### INSTRUCTIONS TO FOLLOW
Copy out verbatim the lines of the records below, from the line containing "Click the 'No" up to and including the line containing "(x=146, y=178)".

[Word and element location data]
_ _ _ _ _ _ _
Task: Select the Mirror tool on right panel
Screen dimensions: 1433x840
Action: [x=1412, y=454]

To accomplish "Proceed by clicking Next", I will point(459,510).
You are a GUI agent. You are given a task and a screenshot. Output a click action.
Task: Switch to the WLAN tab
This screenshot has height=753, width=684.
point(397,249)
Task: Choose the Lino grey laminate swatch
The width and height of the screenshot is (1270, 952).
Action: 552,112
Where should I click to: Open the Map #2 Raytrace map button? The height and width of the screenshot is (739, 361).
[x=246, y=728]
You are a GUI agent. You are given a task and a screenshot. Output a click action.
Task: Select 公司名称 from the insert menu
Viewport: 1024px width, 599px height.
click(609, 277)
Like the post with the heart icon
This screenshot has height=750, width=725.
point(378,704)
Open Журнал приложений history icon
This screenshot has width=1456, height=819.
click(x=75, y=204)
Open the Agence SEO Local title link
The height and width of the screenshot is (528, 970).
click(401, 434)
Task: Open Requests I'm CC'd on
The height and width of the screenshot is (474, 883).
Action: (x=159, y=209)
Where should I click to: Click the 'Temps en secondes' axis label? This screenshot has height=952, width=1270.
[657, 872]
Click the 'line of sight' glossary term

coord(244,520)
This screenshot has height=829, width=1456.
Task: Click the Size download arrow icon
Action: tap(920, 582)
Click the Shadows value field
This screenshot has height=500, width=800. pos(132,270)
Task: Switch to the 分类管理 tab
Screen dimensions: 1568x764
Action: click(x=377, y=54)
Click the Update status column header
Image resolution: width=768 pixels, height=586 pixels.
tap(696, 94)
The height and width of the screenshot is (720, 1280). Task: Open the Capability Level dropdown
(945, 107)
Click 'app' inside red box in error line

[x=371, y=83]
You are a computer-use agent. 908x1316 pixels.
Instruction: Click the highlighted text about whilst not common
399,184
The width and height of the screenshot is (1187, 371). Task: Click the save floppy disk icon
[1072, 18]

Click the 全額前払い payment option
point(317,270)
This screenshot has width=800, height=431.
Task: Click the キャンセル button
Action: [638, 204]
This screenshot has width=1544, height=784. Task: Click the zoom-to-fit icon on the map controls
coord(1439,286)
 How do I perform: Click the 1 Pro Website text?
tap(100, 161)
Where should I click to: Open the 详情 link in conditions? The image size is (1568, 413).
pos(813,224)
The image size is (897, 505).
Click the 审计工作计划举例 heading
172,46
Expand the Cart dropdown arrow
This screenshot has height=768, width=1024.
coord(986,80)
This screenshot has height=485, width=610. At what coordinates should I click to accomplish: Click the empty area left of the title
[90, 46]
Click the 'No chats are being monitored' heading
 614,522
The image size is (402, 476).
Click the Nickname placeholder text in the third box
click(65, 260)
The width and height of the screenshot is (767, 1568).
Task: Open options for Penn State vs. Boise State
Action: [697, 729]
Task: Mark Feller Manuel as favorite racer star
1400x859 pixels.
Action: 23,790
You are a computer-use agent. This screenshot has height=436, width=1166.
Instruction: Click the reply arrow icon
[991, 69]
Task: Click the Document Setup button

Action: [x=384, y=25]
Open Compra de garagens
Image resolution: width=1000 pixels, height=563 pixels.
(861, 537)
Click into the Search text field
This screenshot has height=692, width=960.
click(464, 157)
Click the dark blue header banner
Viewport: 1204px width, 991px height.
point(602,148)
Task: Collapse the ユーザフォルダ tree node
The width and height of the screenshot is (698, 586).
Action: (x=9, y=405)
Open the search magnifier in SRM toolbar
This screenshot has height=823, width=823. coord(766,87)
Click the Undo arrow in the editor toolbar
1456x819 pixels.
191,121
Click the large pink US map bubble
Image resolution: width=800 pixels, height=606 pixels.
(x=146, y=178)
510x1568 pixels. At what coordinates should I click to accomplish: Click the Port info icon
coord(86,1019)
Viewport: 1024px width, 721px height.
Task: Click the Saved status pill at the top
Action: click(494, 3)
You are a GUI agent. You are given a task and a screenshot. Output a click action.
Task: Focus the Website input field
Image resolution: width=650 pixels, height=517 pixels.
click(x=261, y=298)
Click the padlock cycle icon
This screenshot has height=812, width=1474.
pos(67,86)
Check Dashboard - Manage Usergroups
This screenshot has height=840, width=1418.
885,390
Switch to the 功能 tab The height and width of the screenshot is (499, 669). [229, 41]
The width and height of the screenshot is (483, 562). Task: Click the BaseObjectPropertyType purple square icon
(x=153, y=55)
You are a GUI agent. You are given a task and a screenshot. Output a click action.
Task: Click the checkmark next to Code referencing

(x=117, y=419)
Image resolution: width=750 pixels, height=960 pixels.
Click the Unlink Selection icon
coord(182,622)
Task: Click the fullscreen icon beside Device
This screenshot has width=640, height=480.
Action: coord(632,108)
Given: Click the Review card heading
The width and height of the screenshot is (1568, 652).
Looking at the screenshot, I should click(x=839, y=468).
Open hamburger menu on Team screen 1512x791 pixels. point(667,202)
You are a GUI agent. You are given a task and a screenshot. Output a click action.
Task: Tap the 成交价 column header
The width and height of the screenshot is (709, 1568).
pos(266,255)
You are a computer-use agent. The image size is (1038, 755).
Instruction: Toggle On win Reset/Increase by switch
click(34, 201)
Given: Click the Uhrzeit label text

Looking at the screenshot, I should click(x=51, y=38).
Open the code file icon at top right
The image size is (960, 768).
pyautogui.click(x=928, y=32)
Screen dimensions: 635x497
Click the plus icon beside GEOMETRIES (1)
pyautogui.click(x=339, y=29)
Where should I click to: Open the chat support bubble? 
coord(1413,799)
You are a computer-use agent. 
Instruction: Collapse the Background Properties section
_ _ _ _ _ _ _
### OUTPUT FOR THIS TASK
Click the 'No chats are being monitored' heading
 614,522
The image size is (402, 476).
Click the Nickname placeholder text in the third box
click(65, 260)
The width and height of the screenshot is (767, 1568).
Task: Open options for Penn State vs. Boise State
Action: [697, 729]
Task: Mark Feller Manuel as favorite racer star
1400x859 pixels.
Action: 23,790
You are a computer-use agent. This screenshot has height=436, width=1166.
Instruction: Click the reply arrow icon
[991, 69]
Task: Click the Document Setup button

Action: [x=384, y=25]
Open Compra de garagens
Image resolution: width=1000 pixels, height=563 pixels.
(861, 537)
Click into the Search text field
This screenshot has height=692, width=960.
click(464, 157)
Click the dark blue header banner
Viewport: 1204px width, 991px height.
point(602,148)
Task: Collapse the ユーザフォルダ tree node
The width and height of the screenshot is (698, 586).
Action: (x=9, y=405)
Open the search magnifier in SRM toolbar
This screenshot has height=823, width=823. coord(766,87)
Click the Undo arrow in the editor toolbar
1456x819 pixels.
191,121
Click the large pink US map bubble
Image resolution: width=800 pixels, height=606 pixels.
(x=146, y=178)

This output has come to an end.